Length: As long as it needs to be to include the following. This documents your efforts for one third of the semester. Don’t scrimp.

  • Your title should be the name of your artifact, not ‘Upcycle Project’.
  • Complete report due in as blog post, midnight Weds Feb 21.
  • Set a Featured Image.
  • OK to cut and paste from Inspiration, and Progress posts.
  • Describe and cite your inspirations and any existing designs that you adapted. You must cite ALL content on your blogs for this course! Any photo that you did not take, any text that you did not write from scratch MUST have a citation, a source link. If you can’t remember where you got something DON’T USE IT. Go back and search for something similar that you can cite.
  • Describe your vision for your project, the specifications that you developed for its function and its form, your artistic vision and aesthetic. What were you trying for?
  • Add a detailed description of your fabrication process. Document with lots of sketches, photos or video. Minimum 5 photos, and/or 1 minute video.
  • An illustrated description of the final artifact. Again, photos, videos, cad drawings as appropriate. Full description of the actual artifact.
  • Compare what you achieved to your FUNCTIONAL goals.
  • Compare what you achieved to your ARTISTIC goals. This your aesthetic, your metric.
  • What is next? Will you refine this artifact? Keep it, recycle it, try again someday?
  • Optional: Include a link to the video you made of your live presentation, or another video that provides and equivalent full description and demo. If you want this to appear with a play button instead of a Featured Image, insert the link to your video (upload to YouTube or Vimeo) as the first text in your post, and set your post type to Video.

Two In-Depth Written Critiques

Choose two Upcycle Final Report posts to read carefully. See the Blog and Critique Policy for more guidelines.

Upcycle Presentations

In class starting Monday Feb 19 (see Schedule), we will have presentations in pods, the same pods you’ve been having discussions in. Everybody is expected to serve as a Critique Facilitator at some point this semester for one of the Upcycle, Design Preview or Final Project critique days. Your pod has a grad student (Pod Facilitator) who will coordinate to make sure there is a Critique Facilitator for each session to keep things moving along.
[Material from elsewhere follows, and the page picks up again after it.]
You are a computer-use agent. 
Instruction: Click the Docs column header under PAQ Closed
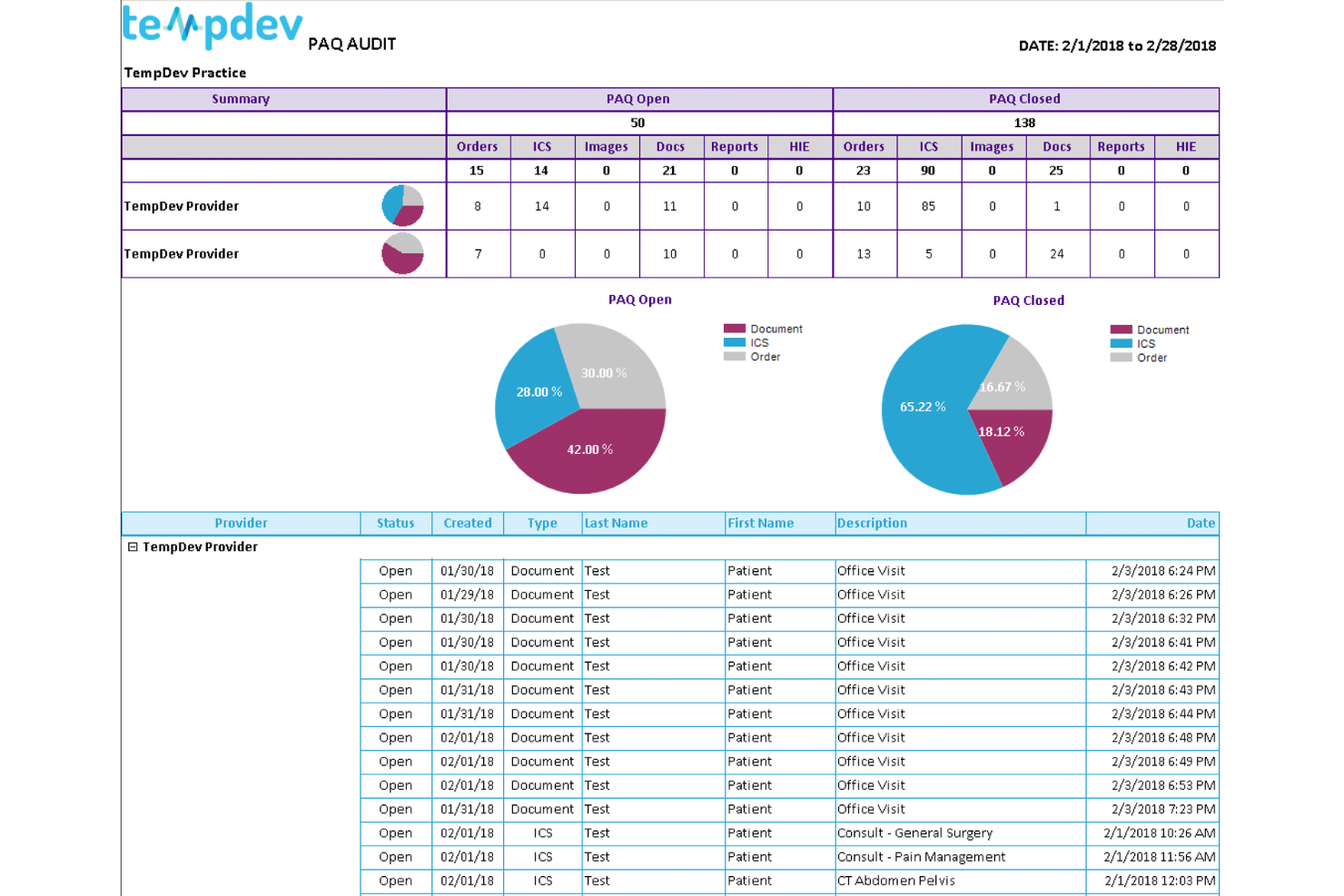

The Critique Facilitator will host the zoom room for the critique, and post the link in the pod slack channel. The Critique Facilitator will record their presentations if requested. The Pod Facilitator will take roll, note who facilitated and who presented in the pod google sheet. Even on the days you are not presenting, you must attend with camera on and comment. This is another opportunity to hone your critique skills.
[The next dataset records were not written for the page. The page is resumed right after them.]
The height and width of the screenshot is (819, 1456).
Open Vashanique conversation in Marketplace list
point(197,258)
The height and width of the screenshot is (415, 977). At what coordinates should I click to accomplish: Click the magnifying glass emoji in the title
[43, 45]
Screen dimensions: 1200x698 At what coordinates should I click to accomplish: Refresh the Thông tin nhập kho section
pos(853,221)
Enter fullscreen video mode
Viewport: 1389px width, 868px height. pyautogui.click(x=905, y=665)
Each student will give a presentation on their Upcycle project, with the content of the presentation to mirror the written report, detailed above.  Plan to talk for 7 minutes, then take 8 minutes for critique, then one minute for the next speaker to get set up while others are typing comments. This way 3 students can speak each period, but it’s OK for the critique to go long; there is room in the schedule. Presentations and critiques that are too short are not good.  The Critique Facilitator is expected to encourage discussion by contributing their views and soliciting input from everybody. The order of speakers will be set by who volunteers to go next, but if desired your pod can decide to set an order.

It’s up to you to make sure you can present via Zoom. Practice sharing your screen and using the computer audio and optimization when sharing a video. If you want, you can pre-record your whole presentation, but this is not expected. Extemporaneous presentation experience is valuable.

Say Thank You at the end of your talk. Do NOT say ‘Any questions’ right away; instead, wait until after the applause. Then ask for questions. It’s magic. It completes the rhythm of the talk. Allowing applause sets the audience free to respond.